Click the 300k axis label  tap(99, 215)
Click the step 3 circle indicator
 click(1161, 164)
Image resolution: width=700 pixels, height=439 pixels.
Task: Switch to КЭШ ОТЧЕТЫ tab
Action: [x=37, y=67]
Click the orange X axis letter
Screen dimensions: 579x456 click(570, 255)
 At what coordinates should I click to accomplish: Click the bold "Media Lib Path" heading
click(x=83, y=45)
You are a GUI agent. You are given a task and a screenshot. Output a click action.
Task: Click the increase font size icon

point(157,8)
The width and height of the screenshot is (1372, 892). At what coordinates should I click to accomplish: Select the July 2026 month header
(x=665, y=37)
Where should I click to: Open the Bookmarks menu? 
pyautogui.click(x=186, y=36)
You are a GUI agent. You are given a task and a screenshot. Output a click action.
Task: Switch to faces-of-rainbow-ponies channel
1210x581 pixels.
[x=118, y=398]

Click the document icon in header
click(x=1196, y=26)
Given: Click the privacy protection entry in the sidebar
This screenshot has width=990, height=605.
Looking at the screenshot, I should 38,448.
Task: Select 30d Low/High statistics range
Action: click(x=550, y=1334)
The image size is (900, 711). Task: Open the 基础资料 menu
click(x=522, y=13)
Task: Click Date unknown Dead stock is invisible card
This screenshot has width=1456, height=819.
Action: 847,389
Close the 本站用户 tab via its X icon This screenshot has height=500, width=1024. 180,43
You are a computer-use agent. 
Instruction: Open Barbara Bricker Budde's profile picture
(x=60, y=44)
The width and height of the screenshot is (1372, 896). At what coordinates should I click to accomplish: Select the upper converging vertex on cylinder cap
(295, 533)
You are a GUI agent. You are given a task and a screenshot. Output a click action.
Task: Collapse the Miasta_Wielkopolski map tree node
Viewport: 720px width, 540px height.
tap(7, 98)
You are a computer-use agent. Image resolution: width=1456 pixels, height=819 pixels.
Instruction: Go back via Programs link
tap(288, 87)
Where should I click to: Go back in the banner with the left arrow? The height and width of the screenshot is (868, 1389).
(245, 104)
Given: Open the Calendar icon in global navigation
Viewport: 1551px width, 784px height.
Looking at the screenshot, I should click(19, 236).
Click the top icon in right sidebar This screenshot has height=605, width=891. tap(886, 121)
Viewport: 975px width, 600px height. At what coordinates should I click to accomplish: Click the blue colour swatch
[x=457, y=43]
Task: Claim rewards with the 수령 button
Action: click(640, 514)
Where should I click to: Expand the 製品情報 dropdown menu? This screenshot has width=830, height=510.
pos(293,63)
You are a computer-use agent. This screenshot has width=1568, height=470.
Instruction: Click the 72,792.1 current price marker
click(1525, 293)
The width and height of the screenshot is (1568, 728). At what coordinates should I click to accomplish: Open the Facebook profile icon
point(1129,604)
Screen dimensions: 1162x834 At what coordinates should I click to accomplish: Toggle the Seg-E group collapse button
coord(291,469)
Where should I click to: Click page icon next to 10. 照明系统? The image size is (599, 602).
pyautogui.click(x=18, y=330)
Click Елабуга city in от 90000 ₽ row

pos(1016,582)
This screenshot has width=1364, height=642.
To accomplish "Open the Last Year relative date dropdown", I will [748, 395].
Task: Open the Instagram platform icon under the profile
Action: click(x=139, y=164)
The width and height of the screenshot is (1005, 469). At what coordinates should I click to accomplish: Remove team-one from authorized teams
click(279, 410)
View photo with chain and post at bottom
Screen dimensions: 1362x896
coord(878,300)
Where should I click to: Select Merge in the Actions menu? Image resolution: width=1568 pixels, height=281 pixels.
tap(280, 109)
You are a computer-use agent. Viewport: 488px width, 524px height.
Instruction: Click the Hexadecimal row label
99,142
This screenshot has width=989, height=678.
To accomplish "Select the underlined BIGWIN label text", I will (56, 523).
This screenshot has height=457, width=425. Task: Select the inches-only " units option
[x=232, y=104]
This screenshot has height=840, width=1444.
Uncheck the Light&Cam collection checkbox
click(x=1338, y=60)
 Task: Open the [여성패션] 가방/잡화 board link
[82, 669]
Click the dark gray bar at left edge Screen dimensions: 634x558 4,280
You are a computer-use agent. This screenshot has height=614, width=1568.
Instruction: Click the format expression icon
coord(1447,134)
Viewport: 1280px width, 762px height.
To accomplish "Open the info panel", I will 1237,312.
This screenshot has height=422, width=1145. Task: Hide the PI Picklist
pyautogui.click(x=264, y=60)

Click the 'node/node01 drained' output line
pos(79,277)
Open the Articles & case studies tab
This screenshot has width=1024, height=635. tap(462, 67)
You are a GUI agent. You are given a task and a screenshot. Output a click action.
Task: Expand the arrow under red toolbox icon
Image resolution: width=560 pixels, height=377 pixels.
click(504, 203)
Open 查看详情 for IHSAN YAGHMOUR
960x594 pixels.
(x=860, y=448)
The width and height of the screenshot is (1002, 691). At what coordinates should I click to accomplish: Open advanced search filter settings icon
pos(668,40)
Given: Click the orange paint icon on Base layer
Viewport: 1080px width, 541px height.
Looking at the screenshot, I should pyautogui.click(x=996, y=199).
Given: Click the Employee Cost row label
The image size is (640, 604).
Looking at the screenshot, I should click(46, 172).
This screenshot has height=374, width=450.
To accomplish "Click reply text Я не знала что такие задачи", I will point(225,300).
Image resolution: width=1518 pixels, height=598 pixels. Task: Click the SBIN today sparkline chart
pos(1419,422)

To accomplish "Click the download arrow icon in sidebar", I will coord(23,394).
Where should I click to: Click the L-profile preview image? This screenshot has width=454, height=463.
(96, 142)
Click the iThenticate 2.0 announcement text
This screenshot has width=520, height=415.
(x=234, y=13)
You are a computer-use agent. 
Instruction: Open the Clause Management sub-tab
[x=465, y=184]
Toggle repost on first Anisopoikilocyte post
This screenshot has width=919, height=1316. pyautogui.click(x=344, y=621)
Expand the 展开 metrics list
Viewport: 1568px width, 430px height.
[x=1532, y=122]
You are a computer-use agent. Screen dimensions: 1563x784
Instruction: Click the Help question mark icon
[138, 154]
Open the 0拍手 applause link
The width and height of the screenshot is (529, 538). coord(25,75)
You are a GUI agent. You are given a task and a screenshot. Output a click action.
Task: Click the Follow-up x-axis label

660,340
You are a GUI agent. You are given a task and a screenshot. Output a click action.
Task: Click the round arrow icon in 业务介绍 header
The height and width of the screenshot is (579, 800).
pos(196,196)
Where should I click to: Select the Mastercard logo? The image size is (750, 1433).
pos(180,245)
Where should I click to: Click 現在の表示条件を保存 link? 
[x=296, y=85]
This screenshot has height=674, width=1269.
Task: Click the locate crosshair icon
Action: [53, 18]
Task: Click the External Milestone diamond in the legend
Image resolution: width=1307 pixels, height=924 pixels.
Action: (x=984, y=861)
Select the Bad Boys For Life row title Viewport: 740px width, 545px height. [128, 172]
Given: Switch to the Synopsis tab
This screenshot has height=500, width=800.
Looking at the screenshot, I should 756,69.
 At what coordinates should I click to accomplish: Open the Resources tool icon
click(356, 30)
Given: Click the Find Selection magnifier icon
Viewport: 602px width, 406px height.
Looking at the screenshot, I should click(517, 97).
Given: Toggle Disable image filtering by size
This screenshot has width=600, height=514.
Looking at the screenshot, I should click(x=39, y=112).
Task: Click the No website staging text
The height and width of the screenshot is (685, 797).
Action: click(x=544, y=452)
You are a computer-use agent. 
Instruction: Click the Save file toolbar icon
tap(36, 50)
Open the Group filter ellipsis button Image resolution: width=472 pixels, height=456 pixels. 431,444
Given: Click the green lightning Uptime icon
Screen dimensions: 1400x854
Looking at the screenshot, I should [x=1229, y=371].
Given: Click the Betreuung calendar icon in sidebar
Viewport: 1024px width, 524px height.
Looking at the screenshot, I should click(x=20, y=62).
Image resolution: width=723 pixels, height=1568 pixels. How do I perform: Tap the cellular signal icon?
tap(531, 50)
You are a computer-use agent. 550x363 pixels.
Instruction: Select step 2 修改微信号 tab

• [EXERCISE BRIEF]: Using the records above, work out how many lines hold the string "computer"; answer with that number alone.

• [EXERCISE RESPONSE]: 9